# Forgot BRP at home in the uk



## Tseten (Sep 6, 2016)

Hi I need urgent help.i forgot my BRP at home in the uk.m in Hongkong rite now and I am flying back tonight at 23:55 Hk time.i do have a photocopy of my BRP and my brother will be at the arrival gate with my BRP.i couldn't ask any one to post it to me as I just realise it and it was a short trip I flew from the U.K. On 30th August.i m travelling with my 13 yrs old son who holds a British passport.please help


----------



## HKG3 (Jan 11, 2015)

Tseten said:


> Hi I need urgent help.i forgot my BRP at home in the uk.m in Hongkong rite now and I am flying back tonight at 23:55 Hk time.i do have a photocopy of my BRP and my brother will be at the arrival gate with my BRP.i couldn't ask any one to post it to me as I just realise it and it was a short trip I flew from the U.K. On 30th August.i m travelling with my 13 yrs old son who holds a British passport.please help


This could be an expensive lesson for the OP. As Nepali passport holder, you are require to apply for an UK visa before your trip. Without your BRP, the airline you are travelling with can stop you getting on the flight in Hong Kong as it is liable to be fined by the Home Office for carrying anyone without the right documentation. 

I wish the OP luck and please tell us what happened at the end.


----------



## Tseten (Sep 6, 2016)

No luck.i was denied to board the flight. The airline (virgin Atlantic) said I couldn't change my dates as well as I bought it from a ticketing agent. So my son flew alone.my BRP's posted from the UK do I m just waiting for it and do the tickets and finally go back. An expensive lesson learned


----------

Entries.
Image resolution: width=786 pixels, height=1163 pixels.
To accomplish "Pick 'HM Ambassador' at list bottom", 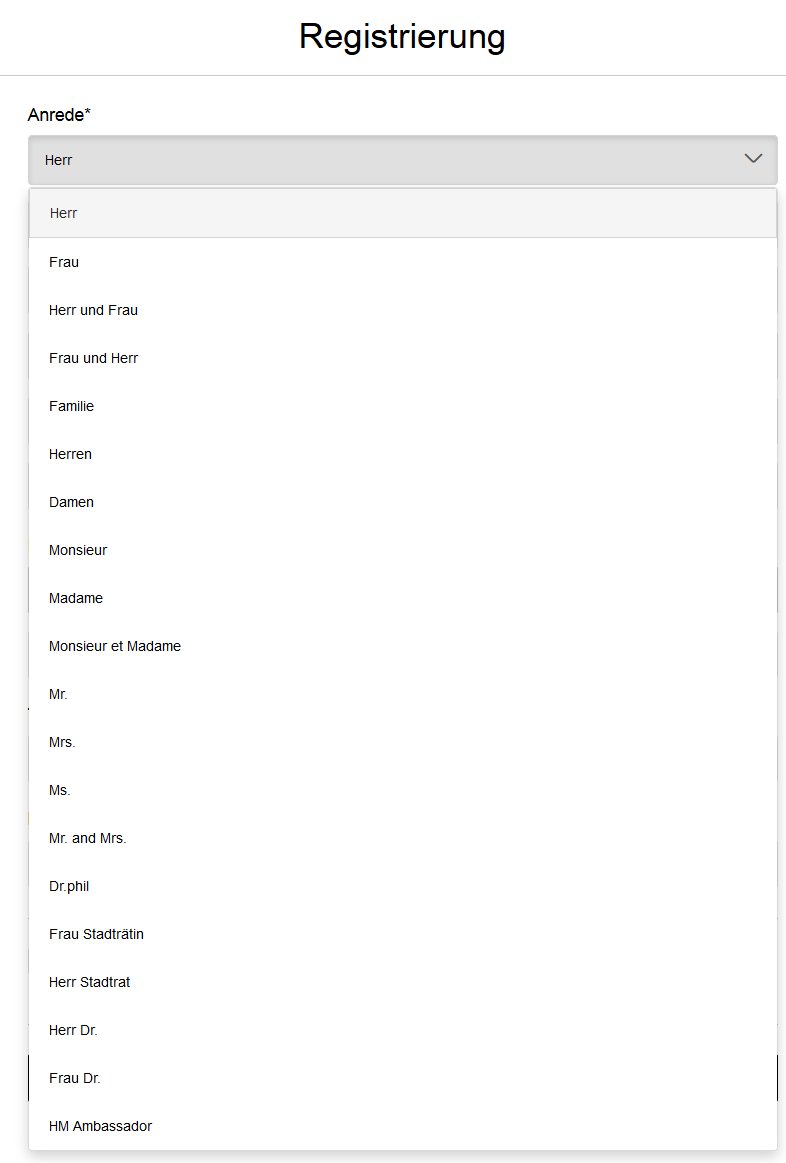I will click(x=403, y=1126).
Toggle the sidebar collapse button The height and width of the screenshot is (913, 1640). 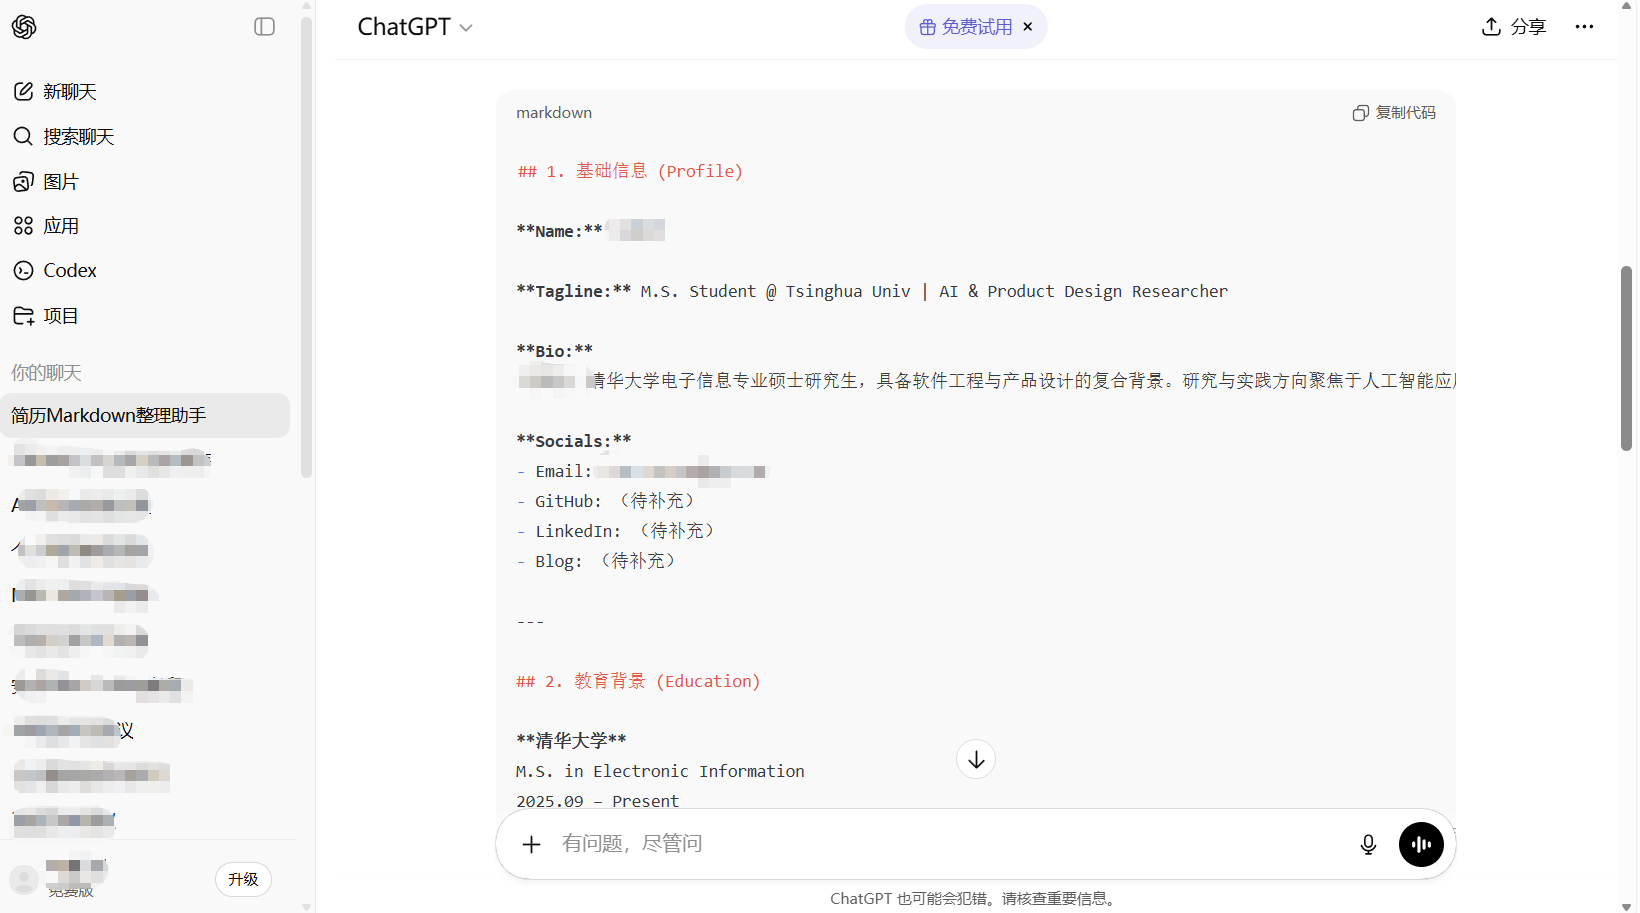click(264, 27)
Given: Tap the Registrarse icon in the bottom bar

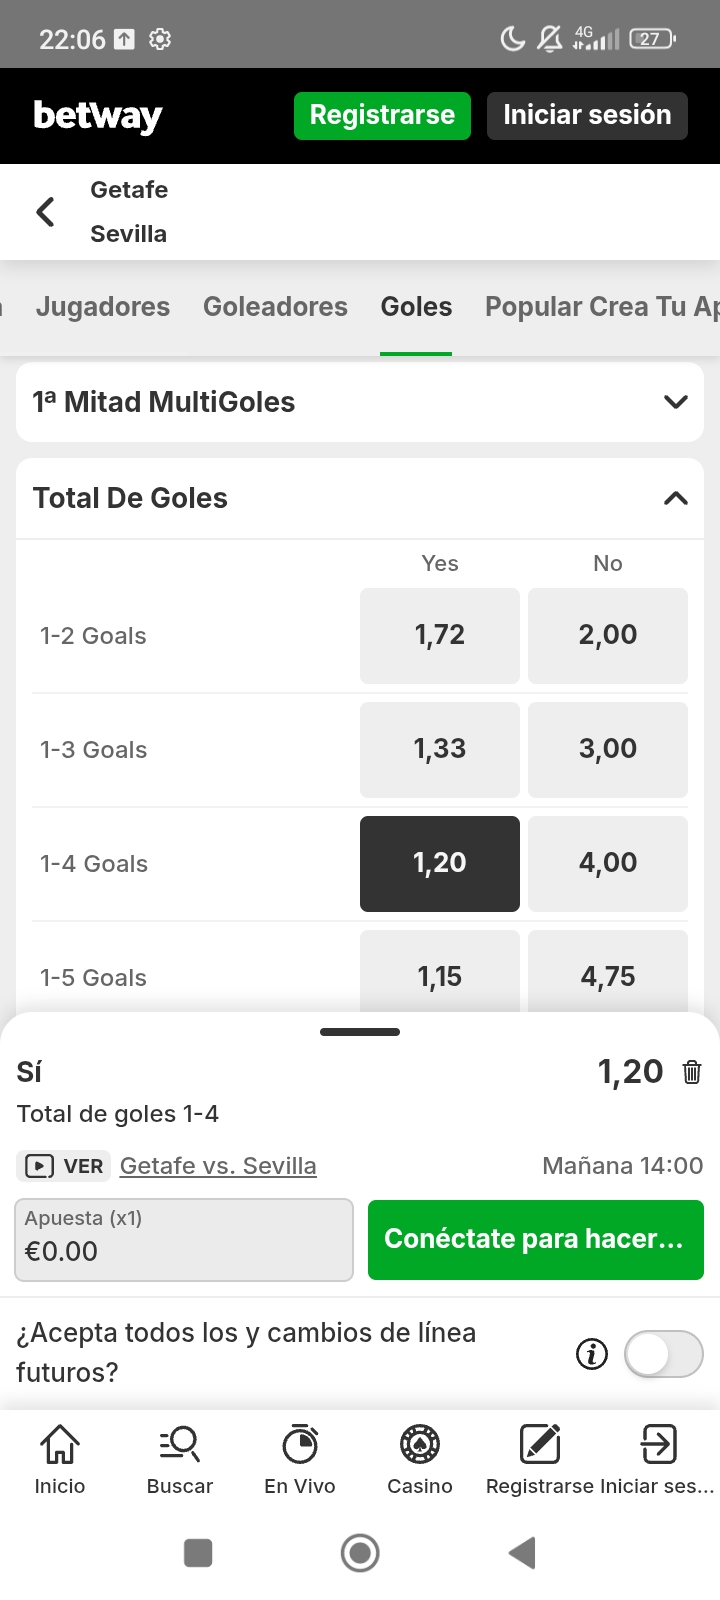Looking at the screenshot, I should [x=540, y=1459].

Task details. In the forum thread about the forgotten BRP, which airline refused to let the poster board the flight?

Task response. Virgin Atlantic